Darauf habe sie sofort reagiert, „als spürbare kinästhetische Reaktion, die mich dazu bringt, Klavier zu spielen und Musik zu komponieren“. Ihr neues Werk, erklärt Melford der taz, beziehe sich auf dasselbe Set von Zeichnungen, jedoch habe sie für das frühere Album eine Art Anleitung für sehr offene Improvisationen zu den Arbeiten erarbeitet. Nun enthalte ihre Musik deutlich mehr auskomponierte Abschnitte, die sie direkt für die beteiligten Künstlerinnen geschrieben habe.
Im Dunkeln zeichnen
„Eigentlich“, so Melford, „bilden beide Alben zusammengenommen eine einzige lange Suite.“ Sie habe gelesen, dass Twombly oft im Dunkeln zeichnete, um sich zu schulen. Er habe sich mehr dafür interessiert, wie sich die Linie anfühlte, als dafür, wie sie aussah. „Das drückte für mich genau das aus, wie ich Klavier spiele. Für mich geht es nur um die Geste und die Energie.“
Die Idee zu dem Projekt kam, als ihr Kollege John Zorn sie 2019 einlud, fünf Abende lang Konzerte in seinem New Yorker Club „The Stone“ zu spielen, mit jeweils einem anderen ihrer Ensembles. „An vier Abenden“, so Melford, „präsentierte ich bereits bestehende Projekte und hatte mir zuerst für den Finalabend eine freie Improvisationsnacht vorgestellt.
Doch ich hatte bereits einige Skizzen zu Twombly komponiert und lud dann solche Musikerinnen ein, mit denen ich schon lange mal gemeinsam spielen wollte. Wir spielten an diesem Abend erstmals überhaupt zusammen und es wurde geradezu magisch.“
Sich freier fühlen
Bereits vor dem „Fire and Water“-Quintett hatte sie Combos mit Musikerinnen gegründet, das Tiger Trio mit Flötistin Nicole Mitchell und Bassistin Joëlle Léandre sowie das MZM mit Koto-Spielerin Miya Masaoka und Harfenistin Zeena Parkins. Musikalisch gebe es für Myra Melford keinen Unterschied, ausschließlich mit Musikerinnen zu spielen, jedoch außerhalb der Musik und im Diskurs merke sie, dass sie sich freier fühle.

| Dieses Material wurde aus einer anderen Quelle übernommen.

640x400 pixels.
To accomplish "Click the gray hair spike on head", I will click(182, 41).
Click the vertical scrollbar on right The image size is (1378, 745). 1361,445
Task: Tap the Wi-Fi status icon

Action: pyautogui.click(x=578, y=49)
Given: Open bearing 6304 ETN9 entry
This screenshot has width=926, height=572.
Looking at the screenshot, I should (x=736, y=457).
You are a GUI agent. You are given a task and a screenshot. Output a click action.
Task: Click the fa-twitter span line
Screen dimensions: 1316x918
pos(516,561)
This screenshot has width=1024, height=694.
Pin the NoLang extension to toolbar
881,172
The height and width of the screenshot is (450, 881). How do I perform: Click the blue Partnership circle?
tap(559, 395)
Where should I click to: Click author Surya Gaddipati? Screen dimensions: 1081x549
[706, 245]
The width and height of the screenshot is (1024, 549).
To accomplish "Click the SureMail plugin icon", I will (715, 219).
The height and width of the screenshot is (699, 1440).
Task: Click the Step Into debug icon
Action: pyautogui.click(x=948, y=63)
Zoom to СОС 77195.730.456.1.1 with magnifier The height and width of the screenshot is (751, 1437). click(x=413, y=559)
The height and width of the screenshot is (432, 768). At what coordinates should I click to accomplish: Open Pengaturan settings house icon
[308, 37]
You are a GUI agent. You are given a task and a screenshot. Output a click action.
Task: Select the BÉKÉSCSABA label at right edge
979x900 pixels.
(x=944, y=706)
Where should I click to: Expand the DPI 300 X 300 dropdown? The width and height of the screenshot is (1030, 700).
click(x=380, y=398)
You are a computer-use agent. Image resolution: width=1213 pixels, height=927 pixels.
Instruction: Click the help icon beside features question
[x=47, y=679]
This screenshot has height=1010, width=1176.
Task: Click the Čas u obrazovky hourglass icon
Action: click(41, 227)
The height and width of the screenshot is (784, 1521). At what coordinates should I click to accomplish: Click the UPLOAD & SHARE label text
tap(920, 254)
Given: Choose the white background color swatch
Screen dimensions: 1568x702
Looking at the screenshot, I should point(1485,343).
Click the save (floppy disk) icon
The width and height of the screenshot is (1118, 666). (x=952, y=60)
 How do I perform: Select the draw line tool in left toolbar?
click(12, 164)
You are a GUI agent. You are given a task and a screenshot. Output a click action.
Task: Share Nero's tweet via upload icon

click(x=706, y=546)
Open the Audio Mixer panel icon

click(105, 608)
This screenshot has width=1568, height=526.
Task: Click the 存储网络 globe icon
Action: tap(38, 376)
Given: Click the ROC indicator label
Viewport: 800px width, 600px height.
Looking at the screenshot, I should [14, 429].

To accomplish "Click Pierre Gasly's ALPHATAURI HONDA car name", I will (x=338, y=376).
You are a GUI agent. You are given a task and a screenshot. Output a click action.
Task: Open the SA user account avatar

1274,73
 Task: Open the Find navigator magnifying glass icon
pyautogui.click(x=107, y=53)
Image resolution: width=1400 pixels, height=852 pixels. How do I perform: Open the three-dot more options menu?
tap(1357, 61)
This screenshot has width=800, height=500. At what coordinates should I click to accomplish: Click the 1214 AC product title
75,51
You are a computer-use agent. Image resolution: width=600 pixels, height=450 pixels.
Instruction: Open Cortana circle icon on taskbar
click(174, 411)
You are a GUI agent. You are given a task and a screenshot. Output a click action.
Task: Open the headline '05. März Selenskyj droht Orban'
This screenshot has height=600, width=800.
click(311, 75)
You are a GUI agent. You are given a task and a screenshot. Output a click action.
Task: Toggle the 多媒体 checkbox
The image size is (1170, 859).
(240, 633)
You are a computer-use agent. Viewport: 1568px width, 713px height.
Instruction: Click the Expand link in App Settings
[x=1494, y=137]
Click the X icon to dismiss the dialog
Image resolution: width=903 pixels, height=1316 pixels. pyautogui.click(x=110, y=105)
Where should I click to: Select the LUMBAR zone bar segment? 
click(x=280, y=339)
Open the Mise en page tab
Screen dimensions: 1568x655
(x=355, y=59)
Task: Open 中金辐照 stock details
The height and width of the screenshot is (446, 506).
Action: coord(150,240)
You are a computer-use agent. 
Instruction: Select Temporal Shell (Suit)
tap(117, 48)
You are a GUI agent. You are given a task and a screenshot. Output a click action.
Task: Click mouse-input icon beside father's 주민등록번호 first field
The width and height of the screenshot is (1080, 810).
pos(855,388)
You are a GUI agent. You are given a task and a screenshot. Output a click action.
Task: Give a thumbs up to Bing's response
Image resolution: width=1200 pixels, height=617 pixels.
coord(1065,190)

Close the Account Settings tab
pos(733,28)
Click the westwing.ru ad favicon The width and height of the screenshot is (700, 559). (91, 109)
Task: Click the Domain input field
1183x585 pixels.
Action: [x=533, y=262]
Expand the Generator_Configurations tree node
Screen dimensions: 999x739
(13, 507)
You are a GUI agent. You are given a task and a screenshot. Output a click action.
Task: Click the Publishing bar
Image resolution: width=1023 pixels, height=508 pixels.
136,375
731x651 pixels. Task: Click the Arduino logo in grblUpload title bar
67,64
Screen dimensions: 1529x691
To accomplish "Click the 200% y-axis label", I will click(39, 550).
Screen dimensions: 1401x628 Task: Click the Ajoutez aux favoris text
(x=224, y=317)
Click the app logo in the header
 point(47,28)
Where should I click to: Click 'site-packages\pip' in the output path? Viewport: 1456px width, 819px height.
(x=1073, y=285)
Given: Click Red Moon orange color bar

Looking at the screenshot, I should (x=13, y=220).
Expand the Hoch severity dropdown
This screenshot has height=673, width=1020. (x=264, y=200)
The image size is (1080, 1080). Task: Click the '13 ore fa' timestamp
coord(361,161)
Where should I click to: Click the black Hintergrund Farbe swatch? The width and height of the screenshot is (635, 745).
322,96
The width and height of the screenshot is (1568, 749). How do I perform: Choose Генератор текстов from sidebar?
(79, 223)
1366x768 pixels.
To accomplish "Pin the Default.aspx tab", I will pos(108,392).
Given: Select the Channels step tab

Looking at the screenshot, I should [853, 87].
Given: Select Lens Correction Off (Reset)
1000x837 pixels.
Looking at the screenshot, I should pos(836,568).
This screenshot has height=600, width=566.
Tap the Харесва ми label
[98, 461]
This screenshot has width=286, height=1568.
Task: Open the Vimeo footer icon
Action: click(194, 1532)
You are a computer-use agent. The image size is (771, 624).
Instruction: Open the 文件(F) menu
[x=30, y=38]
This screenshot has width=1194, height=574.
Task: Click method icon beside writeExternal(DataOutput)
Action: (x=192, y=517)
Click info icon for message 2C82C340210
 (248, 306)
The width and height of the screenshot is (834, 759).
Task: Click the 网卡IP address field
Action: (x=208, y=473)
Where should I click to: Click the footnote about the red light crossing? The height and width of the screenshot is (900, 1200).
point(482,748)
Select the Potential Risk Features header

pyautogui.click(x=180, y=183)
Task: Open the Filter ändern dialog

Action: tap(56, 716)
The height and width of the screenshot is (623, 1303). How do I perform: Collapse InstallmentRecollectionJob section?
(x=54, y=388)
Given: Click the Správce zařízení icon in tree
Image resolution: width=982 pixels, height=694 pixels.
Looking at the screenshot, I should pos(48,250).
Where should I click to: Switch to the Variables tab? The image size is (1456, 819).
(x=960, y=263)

Myra Melford kam spät zum Jazz. Geboren 1957 in Illinois, wuchs sie in Chicago auf, studierte zuerst Klassik von Bartók und Strawinsky, wandte sich dann von der Musik ab und studierte Umweltwissenschaften. Wendepunkt sei ein Konzert von Leroy Jenkins und Amina Claudine Meyers gewesen, die beide in Chicago Teil des Musiker*innenkollektivs der Organisation AACM waren.
„Ich hatte keine Ahnung, was Leroy und Amina da genau machten. Aber schon beim ersten Stück dachte ich, das ist es, was ich selbst auch erreichen will. Ich werden meine eigene Musik finden, meine eigene Art, Klavier zu spielen.“ In New York besuchte sie Workshops von Leroy Jenkins und nahm Privatunterricht bei Henry Threadgill, Jaki Byard und Don Pullen. Sie habe dann auch angefangen, mit Butch Morris zu arbeiten und in seinen Ensembles zu spielen. „Das war meine Schule, Butch war ein großartiger und für mich sehr wichtiger Mentor.“
Das intervallische Kompositionssystem von Henry Threadgill hat Melfords Kompositionsweise definitiv beeinflusst, und wie Butch Morris in seinen „Conductions“ durch Gestik improvisierte Stücke gestaltet habe, präge bis heute, wie sie über das Komponieren und improvisatorische Räume nachdenke.
Dazu John Zorns Überlegungen, Improvisation zu lenken und den Beteiligten trotzdem künstlerische Freiheit zu lassen, ihr je eigenes Vokabular zu benutzen. Doch sie sei keine Kopistin: „Ich synthetisiere all diese Ideen auf meine eigene Weise.“ Und das hört man auch bei der Musik ihres neuen Albums „Hear the Light Singing“, dessen illuminierter Klang und gezeichnete Musik wirklich das Licht zum Singen bringt.